Document section:

Over a period of some years, a public school atmosphere replaced the emphasis formerly given to the military ethos. In common with other public schools, military-style activities were confined to the weekend in the CCF/ACF unit formed at the School. Unlike other boarding schools, however, participation in CCF/ACF training was not a matter of choice; it was compulsory. Introduction of this form of military training provided a separate path for promotion to positions of leadership than that applied to those who became prefects.
On the CCF/ACF side, the military staff chose the boys to be promoted to boy NCO rank: Lance corporal, corporal, colour corporal, sergeant and, a new departure in boy ranks, company sergeant major. On the academic side, the housemaster (an army education officer of the RAEC before a civilian teaching staff took control), the Commandant (whose position was later abolished) and the headmaster selected those for promotion to prefects. The result was that a student could be a corporal of the RSM's choosing, but a prefect as selected by the housemaster.

Instructions:
• 1. Update the passage on the school's military training and promotions, giving everything from "On the CCF/ACF" down to "by the housemaster." with "housemaster" replaced by "house tutor".
• 2. According to the passage on the school's military training and promotions, who chose the boys to be promoted to boy NCO rank on the CCF/ACF side?

Source information:
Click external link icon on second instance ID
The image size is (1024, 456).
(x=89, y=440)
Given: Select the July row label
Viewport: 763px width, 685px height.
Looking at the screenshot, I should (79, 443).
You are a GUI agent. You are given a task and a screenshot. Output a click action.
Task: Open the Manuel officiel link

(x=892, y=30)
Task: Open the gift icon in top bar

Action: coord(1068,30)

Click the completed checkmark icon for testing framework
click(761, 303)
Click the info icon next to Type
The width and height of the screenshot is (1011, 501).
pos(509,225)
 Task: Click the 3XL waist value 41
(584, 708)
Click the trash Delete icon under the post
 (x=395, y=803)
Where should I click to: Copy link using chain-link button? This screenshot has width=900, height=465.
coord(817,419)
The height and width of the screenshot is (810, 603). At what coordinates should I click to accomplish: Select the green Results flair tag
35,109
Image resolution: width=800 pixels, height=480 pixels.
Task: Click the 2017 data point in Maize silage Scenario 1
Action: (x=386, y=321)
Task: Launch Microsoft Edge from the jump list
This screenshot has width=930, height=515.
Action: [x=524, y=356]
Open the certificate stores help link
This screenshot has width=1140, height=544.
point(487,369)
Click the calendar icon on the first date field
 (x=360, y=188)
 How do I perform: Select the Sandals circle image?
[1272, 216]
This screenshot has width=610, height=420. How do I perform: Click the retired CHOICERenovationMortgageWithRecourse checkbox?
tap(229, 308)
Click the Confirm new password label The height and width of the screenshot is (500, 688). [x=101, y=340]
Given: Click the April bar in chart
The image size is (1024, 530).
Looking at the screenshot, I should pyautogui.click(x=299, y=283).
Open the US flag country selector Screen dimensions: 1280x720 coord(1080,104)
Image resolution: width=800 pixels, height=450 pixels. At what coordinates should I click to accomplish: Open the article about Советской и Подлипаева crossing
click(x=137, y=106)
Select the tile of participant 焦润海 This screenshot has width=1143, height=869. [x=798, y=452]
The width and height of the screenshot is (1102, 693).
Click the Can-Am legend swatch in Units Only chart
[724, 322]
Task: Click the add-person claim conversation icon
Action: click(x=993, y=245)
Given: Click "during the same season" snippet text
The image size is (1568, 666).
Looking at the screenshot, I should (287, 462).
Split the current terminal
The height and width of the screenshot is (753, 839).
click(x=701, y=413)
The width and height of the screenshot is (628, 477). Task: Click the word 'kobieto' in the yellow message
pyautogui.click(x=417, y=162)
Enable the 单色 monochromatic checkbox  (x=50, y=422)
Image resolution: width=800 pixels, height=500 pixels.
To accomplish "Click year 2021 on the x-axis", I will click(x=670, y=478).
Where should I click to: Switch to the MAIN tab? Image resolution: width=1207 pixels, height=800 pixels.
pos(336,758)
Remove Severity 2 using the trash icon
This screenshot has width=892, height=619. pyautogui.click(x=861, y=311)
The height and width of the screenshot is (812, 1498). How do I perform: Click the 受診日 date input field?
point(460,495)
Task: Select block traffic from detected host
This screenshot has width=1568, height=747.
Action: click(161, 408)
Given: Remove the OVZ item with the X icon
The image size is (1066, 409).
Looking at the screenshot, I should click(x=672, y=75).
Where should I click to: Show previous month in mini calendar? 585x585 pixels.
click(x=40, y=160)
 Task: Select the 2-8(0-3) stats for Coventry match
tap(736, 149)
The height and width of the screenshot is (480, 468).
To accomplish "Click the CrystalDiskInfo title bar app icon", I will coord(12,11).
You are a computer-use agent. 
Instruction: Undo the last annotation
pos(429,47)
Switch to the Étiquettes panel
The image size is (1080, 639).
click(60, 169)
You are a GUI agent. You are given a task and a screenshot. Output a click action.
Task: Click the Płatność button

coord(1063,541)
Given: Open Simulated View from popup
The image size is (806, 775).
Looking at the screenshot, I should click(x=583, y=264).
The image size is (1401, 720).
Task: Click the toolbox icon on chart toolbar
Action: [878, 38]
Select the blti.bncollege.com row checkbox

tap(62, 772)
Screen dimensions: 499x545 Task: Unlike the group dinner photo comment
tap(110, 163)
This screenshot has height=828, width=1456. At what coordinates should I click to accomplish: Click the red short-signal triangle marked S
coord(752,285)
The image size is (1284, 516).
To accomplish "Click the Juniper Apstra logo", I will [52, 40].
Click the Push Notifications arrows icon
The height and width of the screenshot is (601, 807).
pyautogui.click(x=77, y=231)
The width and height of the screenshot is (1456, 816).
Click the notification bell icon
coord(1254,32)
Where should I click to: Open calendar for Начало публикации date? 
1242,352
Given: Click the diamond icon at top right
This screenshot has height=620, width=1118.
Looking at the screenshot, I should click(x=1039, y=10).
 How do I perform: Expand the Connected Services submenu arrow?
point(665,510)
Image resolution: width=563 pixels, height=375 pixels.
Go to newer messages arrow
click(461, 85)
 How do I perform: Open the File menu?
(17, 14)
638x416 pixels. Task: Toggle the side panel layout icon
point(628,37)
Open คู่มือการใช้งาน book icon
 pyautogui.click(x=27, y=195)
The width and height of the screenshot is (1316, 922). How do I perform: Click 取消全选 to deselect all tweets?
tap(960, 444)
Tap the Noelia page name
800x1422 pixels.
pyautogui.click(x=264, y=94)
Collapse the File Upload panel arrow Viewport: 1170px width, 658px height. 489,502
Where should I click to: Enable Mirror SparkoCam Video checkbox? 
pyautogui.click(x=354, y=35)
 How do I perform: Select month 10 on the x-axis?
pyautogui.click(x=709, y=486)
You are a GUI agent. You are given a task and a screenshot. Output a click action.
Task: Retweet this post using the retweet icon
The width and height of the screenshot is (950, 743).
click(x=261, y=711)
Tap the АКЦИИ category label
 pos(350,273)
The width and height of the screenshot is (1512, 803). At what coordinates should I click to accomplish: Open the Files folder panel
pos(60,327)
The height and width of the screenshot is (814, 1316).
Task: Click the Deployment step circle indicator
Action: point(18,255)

Answers to the tasks:
• 1.
On the CCF/ACF side, the military staff chose the boys to be promoted to boy NCO rank: Lance corporal, corporal, colour corporal, sergeant and, a new departure in boy ranks, company sergeant major. On the academic side, the house tutor (an army education officer of the RAEC before a civilian teaching staff took control), the Commandant (whose position was later abolished) and the headmaster selected those for promotion to prefects. The result was that a student could be a corporal of the RSM's choosing, but a prefect as selected by the house tutor.

• 2. The military staff.